Exercise directions: Beneath this instruction is a listing; print exactly the lines in it starting at the line that contains "You are a GUI" and going through the line that contains "This screenshot has".

Study material:
------------------------

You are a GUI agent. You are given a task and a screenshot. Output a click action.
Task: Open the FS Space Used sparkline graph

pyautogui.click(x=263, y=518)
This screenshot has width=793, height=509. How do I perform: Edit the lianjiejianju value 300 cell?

------------------------

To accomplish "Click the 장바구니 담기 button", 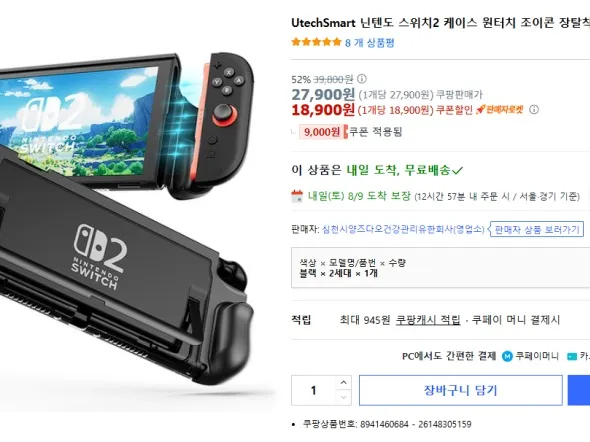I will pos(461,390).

------------------------

Answer section:
You are a GUI agent. You are given a task and a screenshot. Output a click action.
Task: Open the FS Space Used sparkline graph

pyautogui.click(x=263, y=518)
This screenshot has width=793, height=509. How do I perform: Edit the lianjiejianju value 300 cell?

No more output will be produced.